Inflation Reduction Act will improve insulin access for seniors, but privately insured and uninsured Americans still face significant burden
An analysis of national health data in the United States has found that insulin rationing is common among those living with diabetes, especially among older adults and the uninsured. Limiting Medicare copays to $35 a month under the Inflation Reduction Act may improve insulin access for seniors, but privately insured and uninsured Americans will still face significant burdens access. The brief research report is published in Annals of Internal Medicine.
Insulin is a critical and life-saving treatment for Americans with diabetes, but cost- and insurance-related insulin rationing and nonadherence is likely common.
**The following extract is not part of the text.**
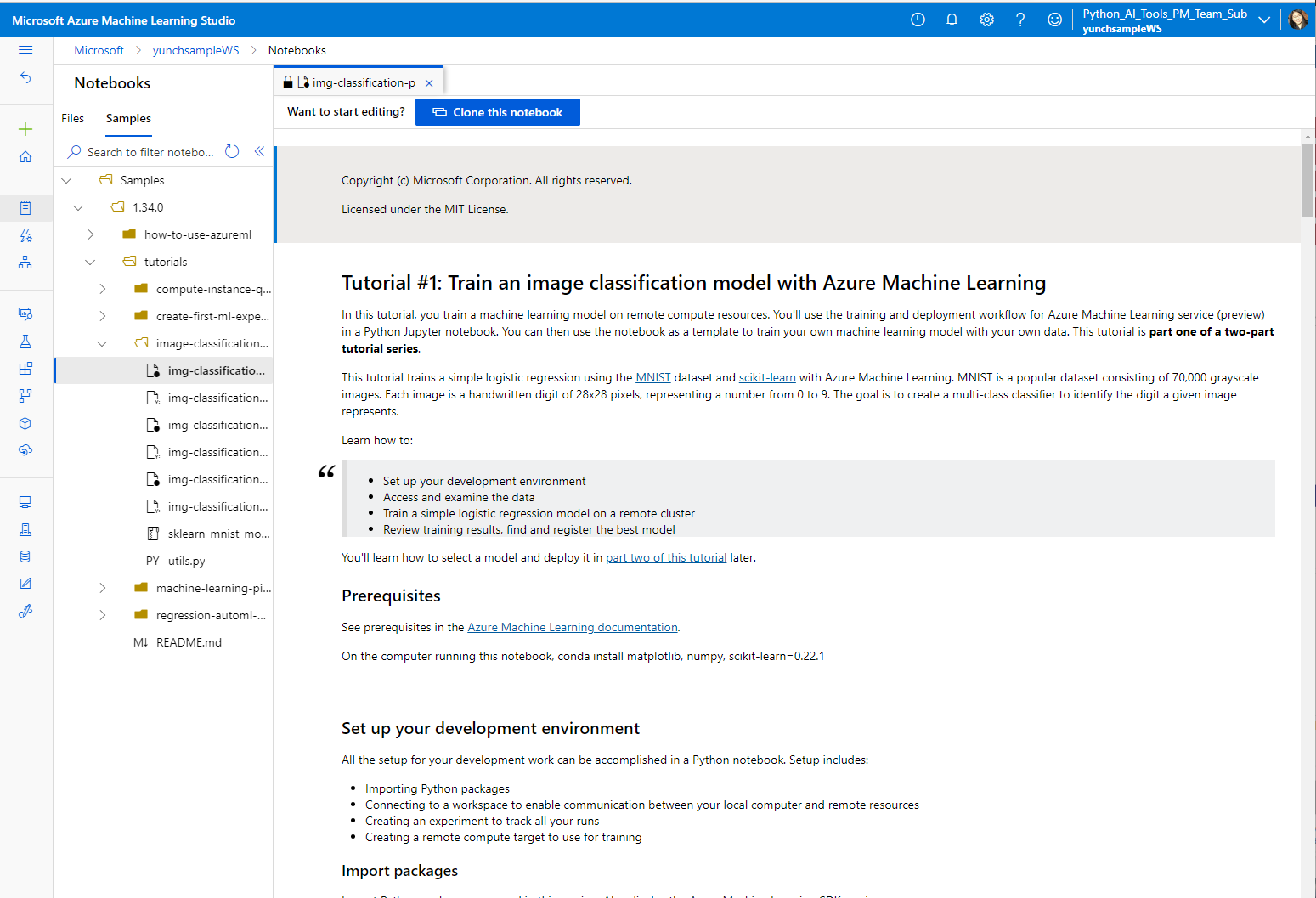Open the Data Labeling pencil icon

25,583
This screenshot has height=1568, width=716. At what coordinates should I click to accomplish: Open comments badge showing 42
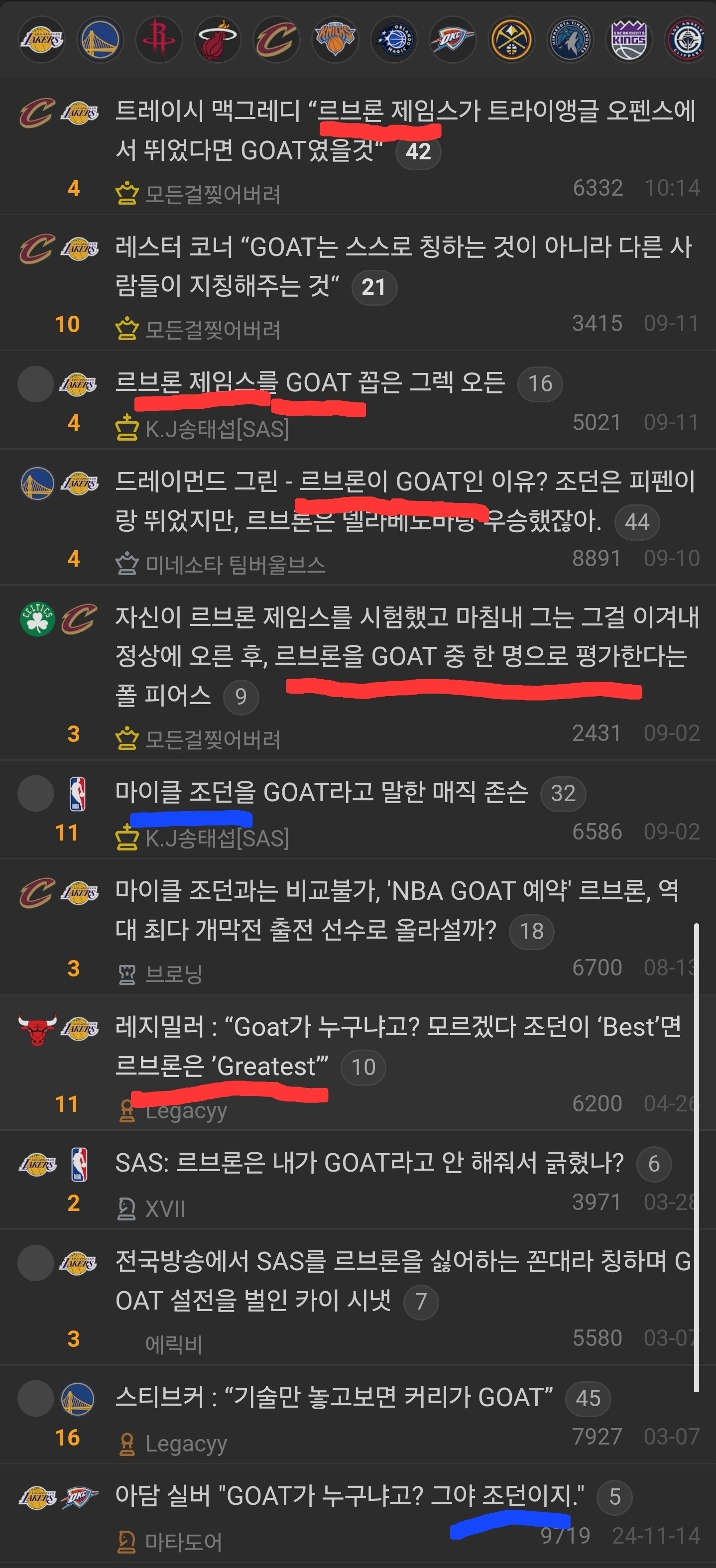418,151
Researchers from Harvard Medical School and Hunter College studied data from the 2021 National Health Interview Survey (NHIS) to determine the prevalence and correlates of insulin rationing. They assessed the responses of 982 adults who used insulin to serve as a representative sample of more than 6 million American adults with diabetes. The authors found that 16.5%, or up to 1.3 million, of insulin users rationed insulin. Among all users, delaying the purchase of insulin was the most common form of rationing. Among those with type 1 diabetes, taking less insulin than needed was most common. Insulin rationing was also more common among younger adults (20.4%) than seniors over 65 years of age (11.2%). The authors also report that rates of insulin rationing were highest among uninsured persons and persons with private insurance but lowest among persons insured through Medicaid. They add that participants who rationed insulin reported feeling overwhelmed by the demands of living with diabetes. According to the authors, their findings may be related to the already high and increasing cost of insulin in the United States.